How do you shine a light on aggression so subtle, it’s over in a blink? “The Turk Shop” is a dramedy short that serves as a brilliant commentary on micro-aggressions and racism, examining the subtleties and malleability of language. “The idea came from my own experiences of living as a person of color in Sweden, and the micro-aggressions you’re exposed to as a person of color,” Swedish filmmaker Bahar Pars explains. “Somehow it’s now easier to become the villain if you point out that a certain use of language is racist, than if you are actually the person who says something racist. I found that very interesting and wanted to explore that…”

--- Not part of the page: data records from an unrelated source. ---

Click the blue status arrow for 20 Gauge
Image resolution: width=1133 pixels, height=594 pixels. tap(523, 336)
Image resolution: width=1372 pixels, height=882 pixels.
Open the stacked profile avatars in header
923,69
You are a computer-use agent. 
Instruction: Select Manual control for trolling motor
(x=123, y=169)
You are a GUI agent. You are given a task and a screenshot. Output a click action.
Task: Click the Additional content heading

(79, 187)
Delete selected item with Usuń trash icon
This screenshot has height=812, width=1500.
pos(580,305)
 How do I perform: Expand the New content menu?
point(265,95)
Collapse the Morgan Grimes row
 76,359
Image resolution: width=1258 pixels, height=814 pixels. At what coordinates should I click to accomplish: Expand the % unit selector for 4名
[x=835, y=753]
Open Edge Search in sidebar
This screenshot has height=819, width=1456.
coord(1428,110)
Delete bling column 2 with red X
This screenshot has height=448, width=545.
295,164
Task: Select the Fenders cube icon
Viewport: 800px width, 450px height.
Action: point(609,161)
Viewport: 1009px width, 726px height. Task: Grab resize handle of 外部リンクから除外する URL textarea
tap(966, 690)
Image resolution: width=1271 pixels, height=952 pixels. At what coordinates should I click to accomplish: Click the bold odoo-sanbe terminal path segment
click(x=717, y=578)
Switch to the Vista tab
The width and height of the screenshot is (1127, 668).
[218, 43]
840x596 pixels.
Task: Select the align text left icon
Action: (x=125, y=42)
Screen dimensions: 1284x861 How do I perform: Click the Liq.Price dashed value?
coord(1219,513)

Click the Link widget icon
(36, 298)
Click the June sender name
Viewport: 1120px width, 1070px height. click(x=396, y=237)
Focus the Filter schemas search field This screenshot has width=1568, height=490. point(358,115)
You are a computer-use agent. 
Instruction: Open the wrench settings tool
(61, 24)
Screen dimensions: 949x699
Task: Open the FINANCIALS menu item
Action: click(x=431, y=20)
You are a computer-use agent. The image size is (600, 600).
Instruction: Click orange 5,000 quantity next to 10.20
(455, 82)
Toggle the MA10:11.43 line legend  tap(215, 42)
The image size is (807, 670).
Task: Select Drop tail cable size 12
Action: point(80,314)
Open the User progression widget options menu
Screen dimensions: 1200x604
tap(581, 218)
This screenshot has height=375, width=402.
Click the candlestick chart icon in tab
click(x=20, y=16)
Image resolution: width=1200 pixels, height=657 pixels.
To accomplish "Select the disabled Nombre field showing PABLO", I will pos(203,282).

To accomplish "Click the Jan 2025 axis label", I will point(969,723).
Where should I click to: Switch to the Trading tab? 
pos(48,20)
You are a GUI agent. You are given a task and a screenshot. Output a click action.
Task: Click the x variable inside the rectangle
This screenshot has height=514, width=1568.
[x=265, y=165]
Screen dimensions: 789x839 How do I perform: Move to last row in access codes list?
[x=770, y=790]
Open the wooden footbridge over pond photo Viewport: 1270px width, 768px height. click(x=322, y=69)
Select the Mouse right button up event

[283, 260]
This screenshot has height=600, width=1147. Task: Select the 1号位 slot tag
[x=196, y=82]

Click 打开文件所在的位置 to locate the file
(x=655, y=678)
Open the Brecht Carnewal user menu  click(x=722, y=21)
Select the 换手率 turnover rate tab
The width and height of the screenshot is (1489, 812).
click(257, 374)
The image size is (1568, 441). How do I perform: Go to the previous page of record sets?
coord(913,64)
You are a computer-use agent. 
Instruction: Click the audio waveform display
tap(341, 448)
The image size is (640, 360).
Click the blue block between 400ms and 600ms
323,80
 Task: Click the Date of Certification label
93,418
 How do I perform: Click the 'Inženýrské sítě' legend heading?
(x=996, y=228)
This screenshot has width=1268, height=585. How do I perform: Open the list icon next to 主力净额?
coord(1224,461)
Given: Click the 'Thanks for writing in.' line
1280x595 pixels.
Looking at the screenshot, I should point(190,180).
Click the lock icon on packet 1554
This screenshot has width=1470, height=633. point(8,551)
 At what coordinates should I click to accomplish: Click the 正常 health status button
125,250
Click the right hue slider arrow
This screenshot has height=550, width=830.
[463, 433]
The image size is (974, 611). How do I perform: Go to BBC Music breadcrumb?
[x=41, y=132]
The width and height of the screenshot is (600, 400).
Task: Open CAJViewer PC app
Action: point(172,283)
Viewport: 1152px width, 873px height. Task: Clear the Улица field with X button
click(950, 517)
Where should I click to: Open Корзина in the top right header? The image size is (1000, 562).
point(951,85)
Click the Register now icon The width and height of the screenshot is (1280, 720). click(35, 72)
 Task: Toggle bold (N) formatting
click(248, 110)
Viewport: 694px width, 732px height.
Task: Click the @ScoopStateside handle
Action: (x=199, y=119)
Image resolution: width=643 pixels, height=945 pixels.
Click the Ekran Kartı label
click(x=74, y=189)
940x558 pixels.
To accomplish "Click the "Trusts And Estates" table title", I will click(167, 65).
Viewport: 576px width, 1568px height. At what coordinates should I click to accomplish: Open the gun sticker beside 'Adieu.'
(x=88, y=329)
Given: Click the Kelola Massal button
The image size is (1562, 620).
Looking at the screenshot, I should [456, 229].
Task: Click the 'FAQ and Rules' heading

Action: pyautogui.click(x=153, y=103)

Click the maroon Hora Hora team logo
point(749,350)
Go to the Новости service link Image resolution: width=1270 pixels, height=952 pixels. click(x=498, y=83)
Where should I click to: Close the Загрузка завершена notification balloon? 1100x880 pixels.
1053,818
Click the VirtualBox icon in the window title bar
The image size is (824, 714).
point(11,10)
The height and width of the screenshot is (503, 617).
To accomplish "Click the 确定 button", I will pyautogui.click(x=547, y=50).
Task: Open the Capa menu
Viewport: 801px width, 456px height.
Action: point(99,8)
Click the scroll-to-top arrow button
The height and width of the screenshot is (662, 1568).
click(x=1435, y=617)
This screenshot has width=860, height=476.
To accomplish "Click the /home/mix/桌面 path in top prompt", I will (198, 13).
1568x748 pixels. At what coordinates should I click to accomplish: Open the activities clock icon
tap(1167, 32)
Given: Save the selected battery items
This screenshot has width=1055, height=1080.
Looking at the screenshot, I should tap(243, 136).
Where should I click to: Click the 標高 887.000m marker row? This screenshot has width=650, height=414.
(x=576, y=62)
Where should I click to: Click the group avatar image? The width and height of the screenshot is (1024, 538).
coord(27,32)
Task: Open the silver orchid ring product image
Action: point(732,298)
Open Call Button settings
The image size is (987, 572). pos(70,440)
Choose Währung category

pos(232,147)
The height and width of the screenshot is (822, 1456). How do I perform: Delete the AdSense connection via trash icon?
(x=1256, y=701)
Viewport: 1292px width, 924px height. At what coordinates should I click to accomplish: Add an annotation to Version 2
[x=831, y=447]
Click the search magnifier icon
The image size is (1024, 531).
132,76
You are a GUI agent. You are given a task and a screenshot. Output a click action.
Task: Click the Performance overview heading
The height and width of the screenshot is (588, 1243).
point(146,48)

This short packs a huge punch, with a wry smile all the way. You can see the whole thing here:

The Turk Shop from [sic] film on Vimeo.

Although it’s less than seven minutes, this film takes huge leaps in tackling an issue that rarely is the subject of film or TV. “The discussion about what is right and wrong has been lifted, and the awareness of the impact and power of using certain words,” Pars says. “Many in my audience do not see themselves as being racist but now understand that one can participate in a racist structure without actually being aware of it. The hierarchy in workplaces is subtly illuminated in the movie. I want them to leave the theatre being aware of the power they have to change the structures. But also to be aware of how powerful the use of language is…. This is what I believe is a starting point to make a change in every individual. To be aware of the power that words can bring is the start.”